__Tasks__:
• a. Shorten the paragraph in the forum thread that begins "It's a total mess" and keep its main facts.
• b. Please reproduce the forum thread word for word from "It's a total" up to and including "other side OP...".

__Reading text__:
#####

Tom Bennett was on Radio 4 the other day discussing it twitter.com/judehunton/status/1215312059971391488?s=21

echt · 12/01/2020 04:32

Exclusion causes knife crime, doncha know? (As a maths teacher, I despair)

I remember a version of this when I last worked in the UK, i.e.that ending up in jail was closely linked to be excluded/expelled. Also linked to low literacy.

Naturally this was finessed into no-one should be excluded/expelled, with no funding to support such students. Nor was literacy genuinely supported. Oh, and the PRUs got shut down.

SansaSnark · 12/01/2020 11:38

At my school, a student who really violently assaulted another student has just had his permanent exclusion overturned at appeal. To be honest, if the other student's parents had pressed charges, he'd have a criminal record.

Isolation booths were also removed at the start of the school year and replaced by various systems of internal exclusion, none of which have really worked. There's another new system in place now which is about as close as you can get to booths without actually having them in place.

Geraniumblue · 16/01/2020 17:55

I did the same. Not for quite the same reasons as you. But yes, the cuts are beginning to bite hard. And yes, it went totally against the grain of my beliefs. Take a look at the private alternatives and see what you think.

PeerFeedback · 17/01/2020 18:03

We had a look at one today, bloody hell no wonder there is such a divide in this country. I think DD would love it.

OP posts:
PekTafaa · 17/01/2020 23:09

I'm a teacher, unhappy with my child's school and also starting to wonder about going private 😬. Very much doubt we can afford to in reality, but I'm so fed up with the lack of opportunity at our current school.
What do you think you will do?

PeerFeedback · 18/01/2020 09:19

I think we're going to go for it,I've put her name on a waiting list.

OP posts:
RainMinusBow · 18/01/2020 09:27

It's a total mess. I'm a teacher with 16 years' of experience and with a SEN specialism working on £9.50 as a HLTA. Nobody can afford to employ experienced teachers - their budgets mean they have no choice but to take on NQTS/RQTS.

If I'm honest I'm used more as a teacher than a HLTA but some money is better than none!

Any application form I filled in for teaching in I didn't even get to interview. When I asked one Head outright where I was going wrong he said it wasn't me, it was finances.

Piggywaspushed · 18/01/2020 11:06

The grass is not always greener on the other side OP...

PeerFeedback · 19/01/2020 17:34

Very true piggy but without sounding OTT at the moment I struggle to see how it could be much worse . I've put DD down for an assessment & taster session will have to see how she gets on / if she enjoys it and be guided by that. But I want her to have the opportunity.

#####

__Data extracts__:
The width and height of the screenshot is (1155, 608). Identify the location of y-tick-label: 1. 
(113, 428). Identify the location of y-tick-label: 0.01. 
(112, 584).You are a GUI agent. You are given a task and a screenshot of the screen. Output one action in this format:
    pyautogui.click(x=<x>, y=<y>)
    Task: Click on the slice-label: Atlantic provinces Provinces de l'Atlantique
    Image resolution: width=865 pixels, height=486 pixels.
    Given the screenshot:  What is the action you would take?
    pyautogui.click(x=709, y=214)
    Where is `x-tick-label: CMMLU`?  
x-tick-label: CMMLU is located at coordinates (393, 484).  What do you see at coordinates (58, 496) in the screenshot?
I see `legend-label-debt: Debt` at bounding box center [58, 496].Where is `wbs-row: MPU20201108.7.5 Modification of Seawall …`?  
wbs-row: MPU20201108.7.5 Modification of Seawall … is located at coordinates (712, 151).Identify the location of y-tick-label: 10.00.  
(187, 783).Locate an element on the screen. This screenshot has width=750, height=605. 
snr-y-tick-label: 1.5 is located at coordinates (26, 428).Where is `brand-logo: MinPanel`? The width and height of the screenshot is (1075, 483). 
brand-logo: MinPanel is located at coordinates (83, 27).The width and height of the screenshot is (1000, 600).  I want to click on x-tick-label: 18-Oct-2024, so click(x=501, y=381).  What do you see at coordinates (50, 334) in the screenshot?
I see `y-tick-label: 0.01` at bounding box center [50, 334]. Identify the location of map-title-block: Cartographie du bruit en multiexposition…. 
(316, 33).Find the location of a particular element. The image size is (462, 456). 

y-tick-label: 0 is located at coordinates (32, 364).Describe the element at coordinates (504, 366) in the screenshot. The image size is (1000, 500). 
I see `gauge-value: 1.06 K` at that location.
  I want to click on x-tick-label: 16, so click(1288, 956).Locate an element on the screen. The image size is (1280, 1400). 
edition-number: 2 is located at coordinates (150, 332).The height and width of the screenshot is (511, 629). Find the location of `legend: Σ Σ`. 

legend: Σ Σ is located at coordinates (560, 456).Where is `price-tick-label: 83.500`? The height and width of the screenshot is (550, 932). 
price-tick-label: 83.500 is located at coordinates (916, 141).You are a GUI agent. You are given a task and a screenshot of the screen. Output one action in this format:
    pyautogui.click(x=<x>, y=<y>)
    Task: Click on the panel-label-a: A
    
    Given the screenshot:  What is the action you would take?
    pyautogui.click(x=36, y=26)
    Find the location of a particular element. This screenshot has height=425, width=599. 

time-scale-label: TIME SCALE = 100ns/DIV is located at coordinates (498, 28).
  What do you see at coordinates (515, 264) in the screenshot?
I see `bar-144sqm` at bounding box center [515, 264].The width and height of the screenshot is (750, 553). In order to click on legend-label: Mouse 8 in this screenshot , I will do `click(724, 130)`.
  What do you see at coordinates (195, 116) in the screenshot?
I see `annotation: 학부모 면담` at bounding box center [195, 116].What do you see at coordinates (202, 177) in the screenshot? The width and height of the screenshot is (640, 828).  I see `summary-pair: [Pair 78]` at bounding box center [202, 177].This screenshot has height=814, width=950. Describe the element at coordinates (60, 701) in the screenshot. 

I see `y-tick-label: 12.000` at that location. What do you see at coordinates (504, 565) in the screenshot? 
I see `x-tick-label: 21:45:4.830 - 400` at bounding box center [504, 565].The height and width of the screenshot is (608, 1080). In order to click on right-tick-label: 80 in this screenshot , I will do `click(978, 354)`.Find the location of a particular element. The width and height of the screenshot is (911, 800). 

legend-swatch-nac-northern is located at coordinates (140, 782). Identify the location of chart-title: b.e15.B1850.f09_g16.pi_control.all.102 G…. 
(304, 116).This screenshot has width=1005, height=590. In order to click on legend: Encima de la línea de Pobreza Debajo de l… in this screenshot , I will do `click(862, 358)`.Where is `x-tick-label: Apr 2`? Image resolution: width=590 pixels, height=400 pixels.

#####

__Task results__:
• a. It's a mess: a teacher with 16 years' experience and an SEN specialism is working as an HLTA on £9.50. Schools can't afford experienced teachers, so their budgets force them to hire NQTs/RQTs.

• b.
It's a total mess. I'm a teacher with 16 years' of experience and with a SEN specialism working on £9.50 as a HLTA. Nobody can afford to employ experienced teachers - their budgets mean they have no choice but to take on NQTS/RQTS.

If I'm honest I'm used more as a teacher than a HLTA but some money is better than none!

Any application form I filled in for teaching in I didn't even get to interview. When I asked one Head outright where I was going wrong he said it wasn't me, it was finances.

Piggywaspushed · 18/01/2020 11:06

The grass is not always greener on the other side OP...